== What to produce ==
Look for the line containing "Code Compliance (16, 2482)" in the records below. Then output it and all the lines that follow, exactly and without any others.

== Exercise material ==
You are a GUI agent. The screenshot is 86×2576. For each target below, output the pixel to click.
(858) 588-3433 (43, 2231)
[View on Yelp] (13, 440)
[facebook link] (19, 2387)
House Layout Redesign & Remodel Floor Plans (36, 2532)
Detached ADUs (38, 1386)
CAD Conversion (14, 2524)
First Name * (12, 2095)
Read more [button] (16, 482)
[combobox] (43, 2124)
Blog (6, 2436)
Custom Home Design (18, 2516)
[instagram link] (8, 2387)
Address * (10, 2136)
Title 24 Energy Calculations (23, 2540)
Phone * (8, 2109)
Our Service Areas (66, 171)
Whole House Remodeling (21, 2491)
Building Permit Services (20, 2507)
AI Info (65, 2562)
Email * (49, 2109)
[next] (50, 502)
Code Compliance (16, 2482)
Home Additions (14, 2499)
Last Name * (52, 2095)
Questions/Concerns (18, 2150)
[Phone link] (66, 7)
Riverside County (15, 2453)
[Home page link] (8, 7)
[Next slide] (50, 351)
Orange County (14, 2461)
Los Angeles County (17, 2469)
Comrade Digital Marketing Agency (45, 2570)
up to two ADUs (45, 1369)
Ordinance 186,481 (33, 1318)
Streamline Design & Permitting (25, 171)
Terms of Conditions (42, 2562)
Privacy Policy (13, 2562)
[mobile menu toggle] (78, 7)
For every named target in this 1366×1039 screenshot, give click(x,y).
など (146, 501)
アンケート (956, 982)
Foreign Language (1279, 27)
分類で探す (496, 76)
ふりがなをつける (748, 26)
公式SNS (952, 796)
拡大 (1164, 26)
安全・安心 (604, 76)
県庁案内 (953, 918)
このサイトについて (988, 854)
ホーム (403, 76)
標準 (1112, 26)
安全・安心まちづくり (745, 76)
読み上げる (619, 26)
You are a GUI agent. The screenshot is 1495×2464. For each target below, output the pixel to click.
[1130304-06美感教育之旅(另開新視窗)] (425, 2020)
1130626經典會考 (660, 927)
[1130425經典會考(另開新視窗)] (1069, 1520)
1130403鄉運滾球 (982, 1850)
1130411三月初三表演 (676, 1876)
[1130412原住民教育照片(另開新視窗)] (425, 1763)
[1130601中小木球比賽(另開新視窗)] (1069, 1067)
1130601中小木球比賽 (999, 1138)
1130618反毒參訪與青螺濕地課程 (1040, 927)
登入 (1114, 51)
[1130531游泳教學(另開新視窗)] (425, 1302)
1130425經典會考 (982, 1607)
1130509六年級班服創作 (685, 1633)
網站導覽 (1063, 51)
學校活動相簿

== Output for this exercise ==
Code Compliance (16, 2482)
Home Additions (14, 2499)
Last Name * (52, 2095)
Questions/Concerns (18, 2150)
[Phone link] (66, 7)
Riverside County (15, 2453)
[Home page link] (8, 7)
[Next slide] (50, 351)
Orange County (14, 2461)
Los Angeles County (17, 2469)
Comrade Digital Marketing Agency (45, 2570)
up to two ADUs (45, 1369)
Ordinance 186,481 (33, 1318)
Streamline Design & Permitting (25, 171)
Terms of Conditions (42, 2562)
Privacy Policy (13, 2562)
[mobile menu toggle] (78, 7)
For every named target in this 1366×1039 screenshot, give click(x,y).
など (146, 501)
アンケート (956, 982)
Foreign Language (1279, 27)
分類で探す (496, 76)
ふりがなをつける (748, 26)
公式SNS (952, 796)
拡大 (1164, 26)
安全・安心 (604, 76)
県庁案内 (953, 918)
このサイトについて (988, 854)
ホーム (403, 76)
標準 (1112, 26)
安全・安心まちづくり (745, 76)
読み上げる (619, 26)
You are a GUI agent. The screenshot is 1495×2464. For each target below, output the pixel to click.
[1130304-06美感教育之旅(另開新視窗)] (425, 2020)
1130626經典會考 (660, 927)
[1130425經典會考(另開新視窗)] (1069, 1520)
1130403鄉運滾球 (982, 1850)
1130411三月初三表演 (676, 1876)
[1130412原住民教育照片(另開新視窗)] (425, 1763)
[1130601中小木球比賽(另開新視窗)] (1069, 1067)
1130601中小木球比賽 (999, 1138)
1130618反毒參訪與青螺濕地課程 (1040, 927)
登入 (1114, 51)
[1130531游泳教學(另開新視窗)] (425, 1302)
1130425經典會考 (982, 1607)
1130509六年級班服創作 (685, 1633)
網站導覽 (1063, 51)
學校活動相簿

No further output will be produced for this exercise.